I want to say thank you to all those who already heard about it, for your kind words and prayers. Please continue to pray for us, and especially Samantha during this time. We trust that God knows what is best and we believe that He will send us a baby in His perfect time.

Adam and Samantha

And he said unto me, My grace is sufficient for thee: for my strength is made perfect in weakness. Most gladly therefore will I rather glory in my infirmities, that the power of Christ may rest upon me.
2 Corinthians 12:9


PS Little one, we are excited to meet you in heaven.

10 comments:

  1. Dear Preacher Adam and Sister Samantha,

    "God will never leave thee nor forsake thee." "He will never forget us His people." (Isaiah 49). God Bless.

    Praying Always to both of you,

    Brother Andrew and Sister Melody

    ReplyDelete
  2. My dear brother and sister... I am so so sorry for your loss.... the precious little one gone to see Jesus... I can't even begin to imagine your pain at the moment.

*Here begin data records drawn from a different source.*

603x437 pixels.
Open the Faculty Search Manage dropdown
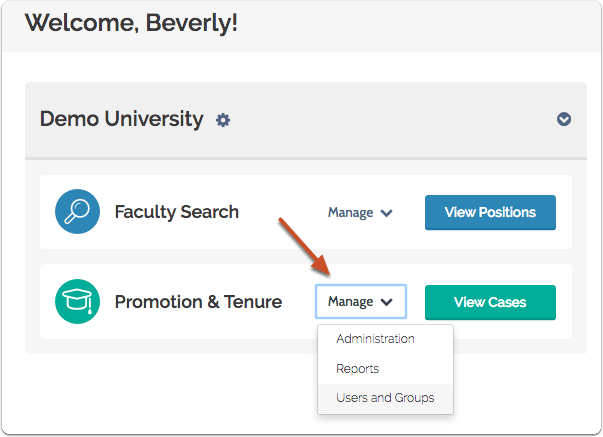pos(360,212)
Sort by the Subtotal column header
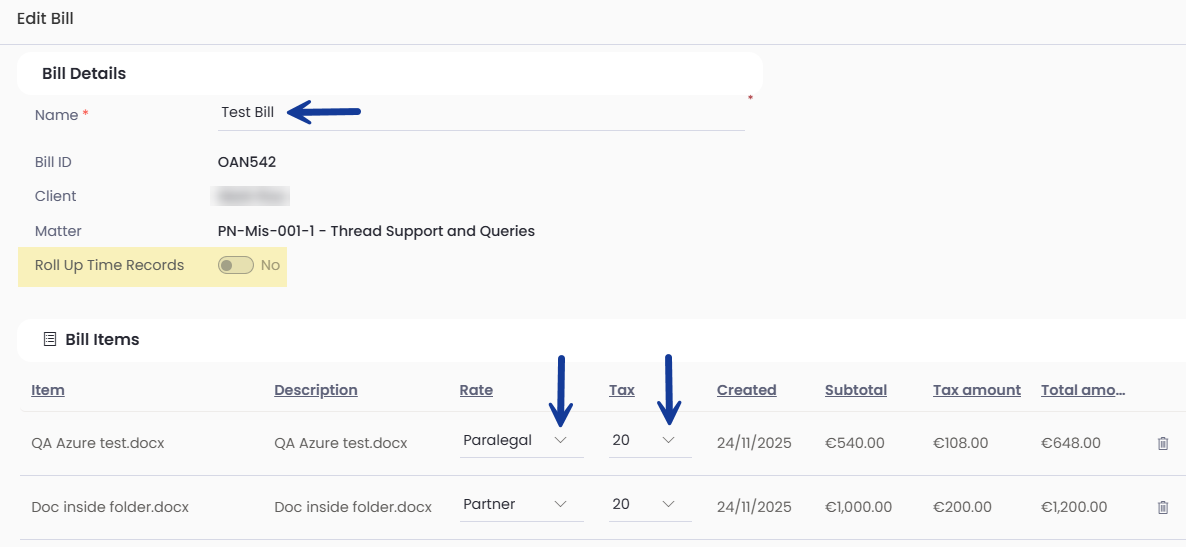 (855, 390)
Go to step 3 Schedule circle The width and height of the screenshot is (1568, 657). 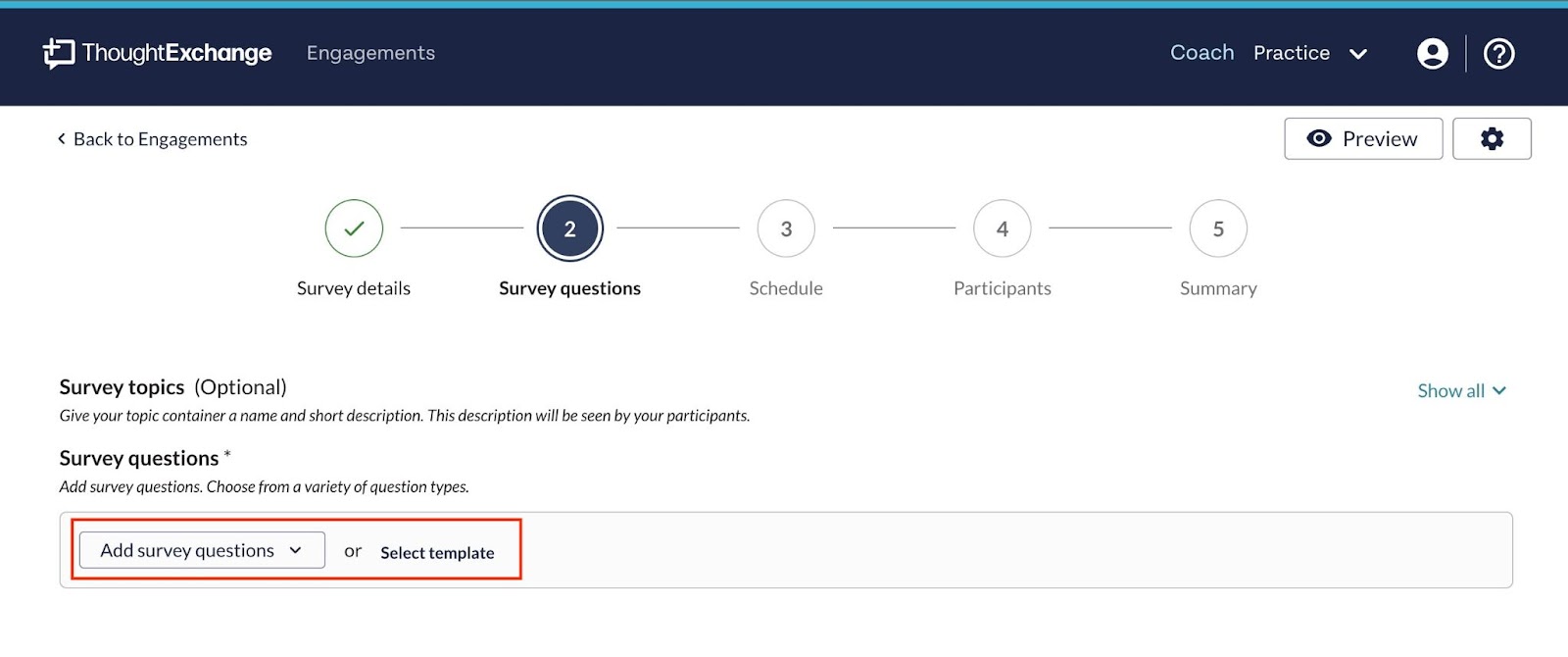(x=786, y=228)
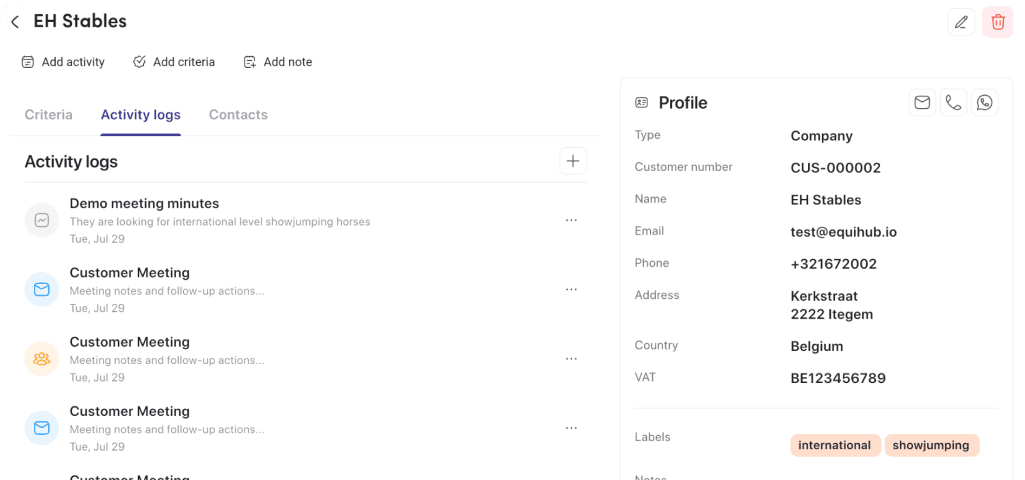Add new activity log with plus icon
The image size is (1025, 480).
click(x=573, y=161)
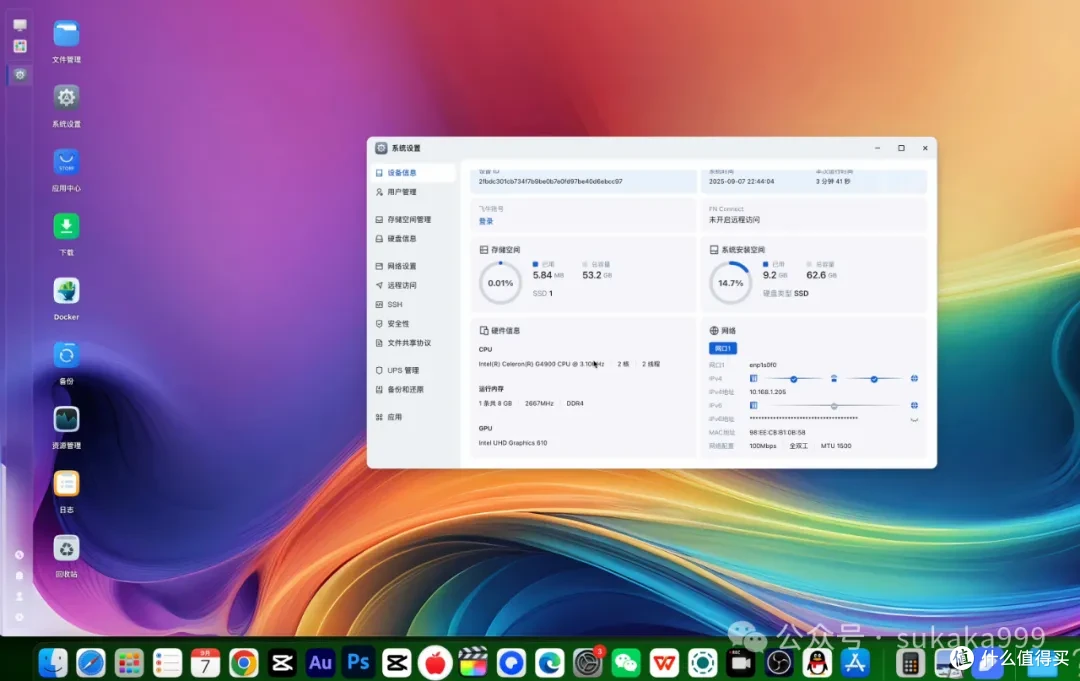This screenshot has width=1080, height=681.
Task: Open the 资源管理 resource monitor icon
Action: click(x=66, y=419)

    My heart is breaking for you right now! It is so hard to see God's will when things like this happen but we know that He is faithful and He knows what He's doing.

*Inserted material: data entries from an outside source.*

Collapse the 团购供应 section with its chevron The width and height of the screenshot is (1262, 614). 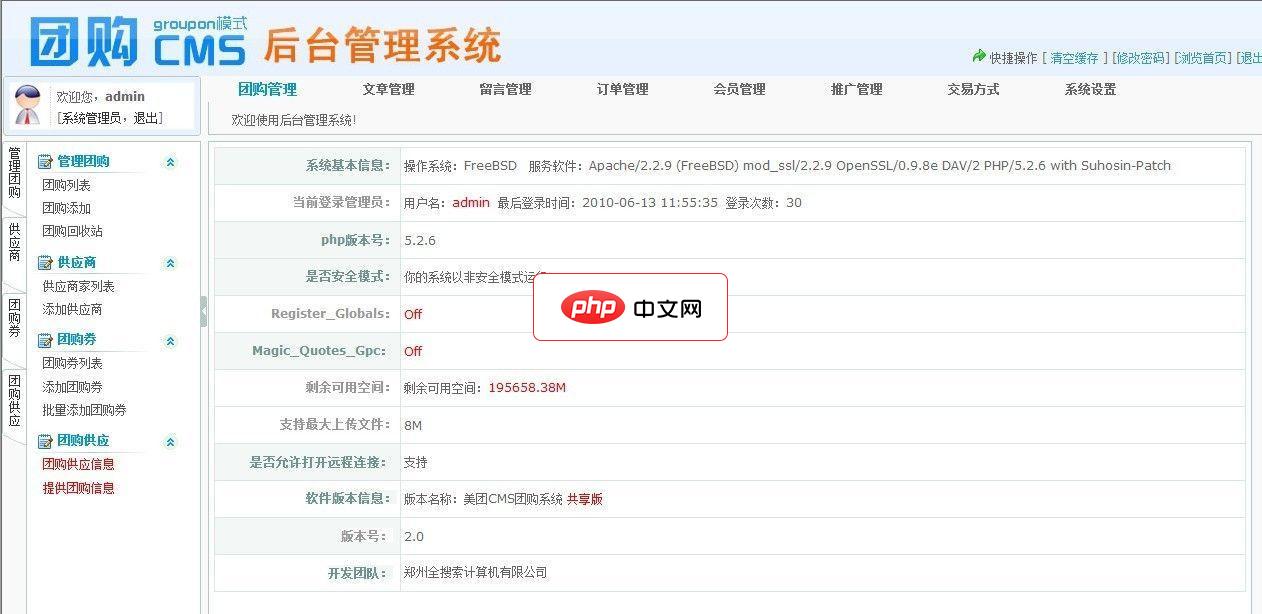click(170, 441)
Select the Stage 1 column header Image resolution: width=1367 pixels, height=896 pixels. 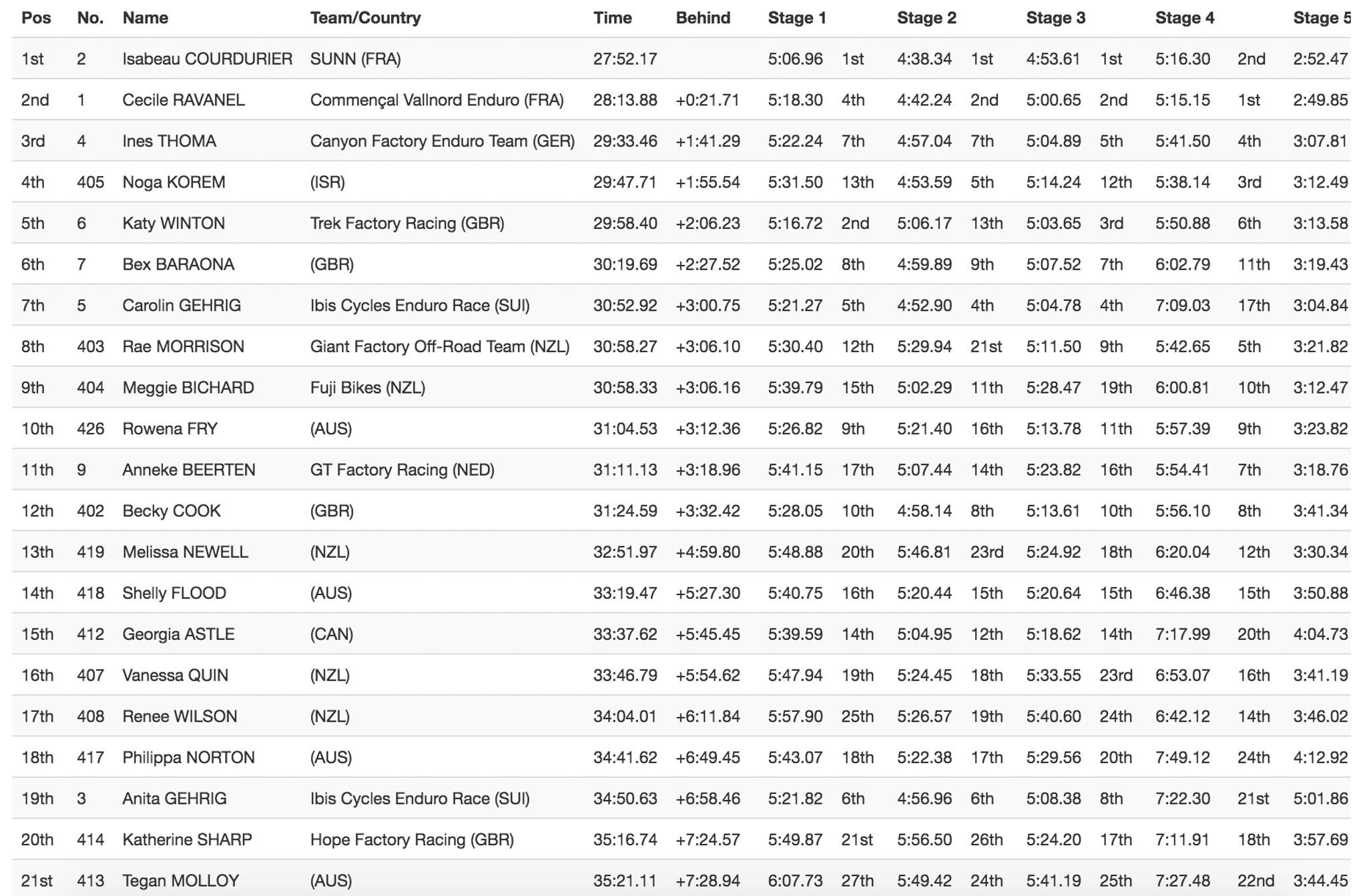click(797, 18)
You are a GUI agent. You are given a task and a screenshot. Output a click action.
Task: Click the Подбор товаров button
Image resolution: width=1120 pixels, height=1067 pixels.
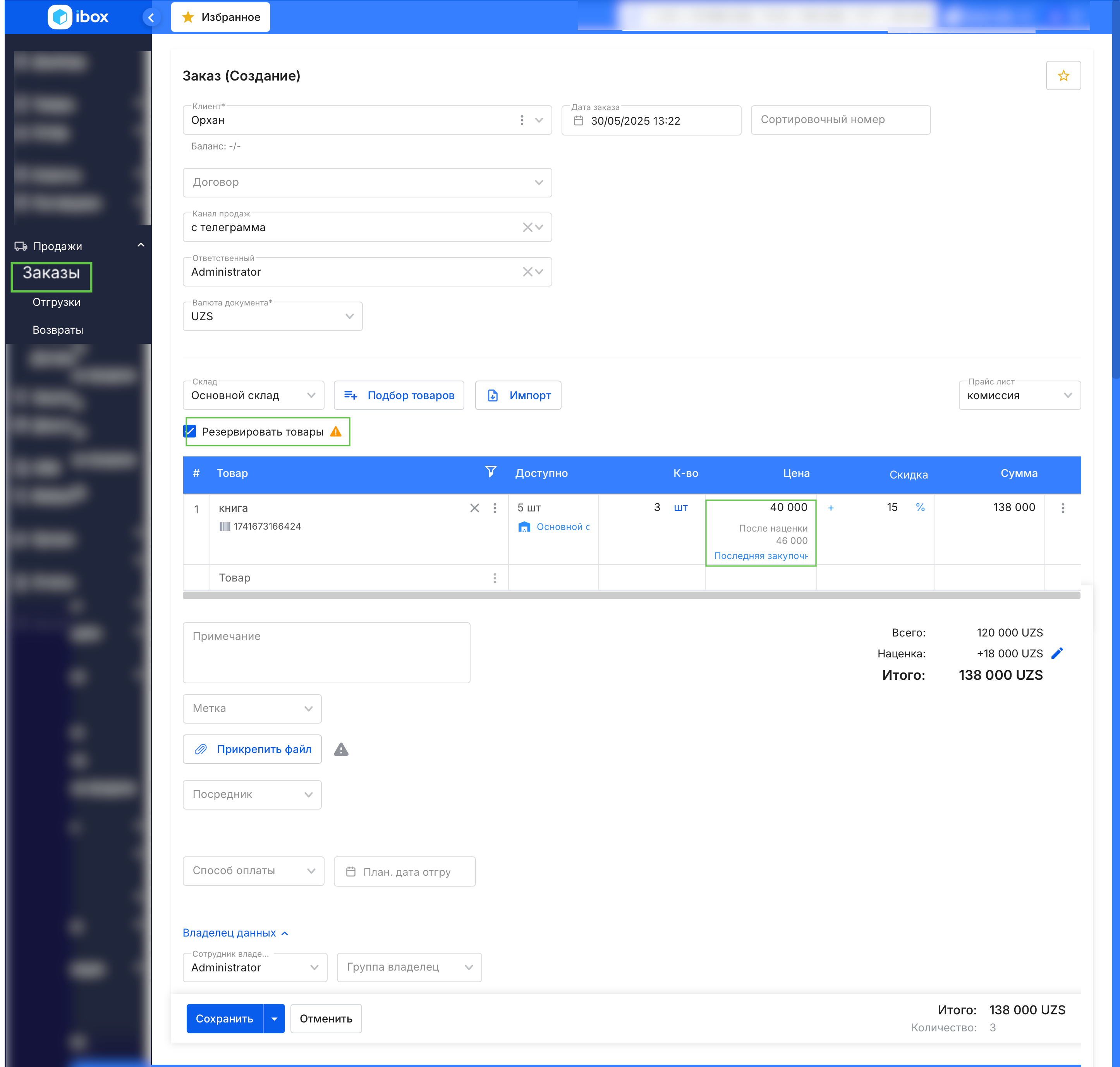pos(399,395)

    "Fear thou not; for I am with thee: be not dismayed; for I am thy God: I will strengthen thee; yea, I will help thee; yea, I will uphold thee with the right hand of my righteousness." Isaiah 41:10

    "Have not I commanded thee? Be strong and of a good courage; be not afraid, neither be thou dismayed: for the LORD thy God is with thee whithersoever thou goest." Joshua 1:9

    With Much Love & Prayers,
    Kristin

    ReplyDelete
  3. My heart is breaking for you both. Know that your sweet little baby is resting in the arms of Jesus in Heaven right now. I will be praying for you both. God bless you during this time.
    Jennifer
    http://wherethegreengrassgrows84.blogspot.com

    ReplyDelete
  4. I'm so sorry to hear this. I pray God grants you the grace He promises you.

    God bless you two.
    Mandy

    ReplyDelete
  5. I am so sorry! I will continue to pray for you guys!
    Be blessed,
    ~Mikailah~

    ReplyDelete
  6. Heaven just got a little sweeter for you both.

    Prayers for your comfort are being brought to the the ultimate Comforter. May you truly find rest in His promises.

    So very sorry for your loss.

    In Christ,
    Jaime

    ReplyDelete
  7. We are praying for you both. Let God use this time to strengthen the two of you. Lean to Him and to each other.
    The joy of the Lord is my strength.
    Levi and Steph

    ReplyDelete
  8. Thank you all for your love and care for us. Your comments have been a great comfort to us and remind us that we are not alone, that there are many who care for us and are praying for us during this time.

    We know that God is in control and we know that he is working it out for best. Continue to pray for us as we make some decisions in the next few weeks.

    God bless
    Adam and Samantha

    ReplyDelete
  9. Dear Adam and Samantha~

    My Momma just found out on Monday that our baby is also with Jesus...I believe that both babies were the same age gestationally...almost to the day. Mom would have been 10 weeks today. Our baby went to be with Jesus around 6 weeks.

    My heart hurts for you ~ we understand and are praying for you too. Keep trusting the Lord.

    Love,
    Jenna

    ReplyDelete
  10. I am praying for you, Adam and Samantha.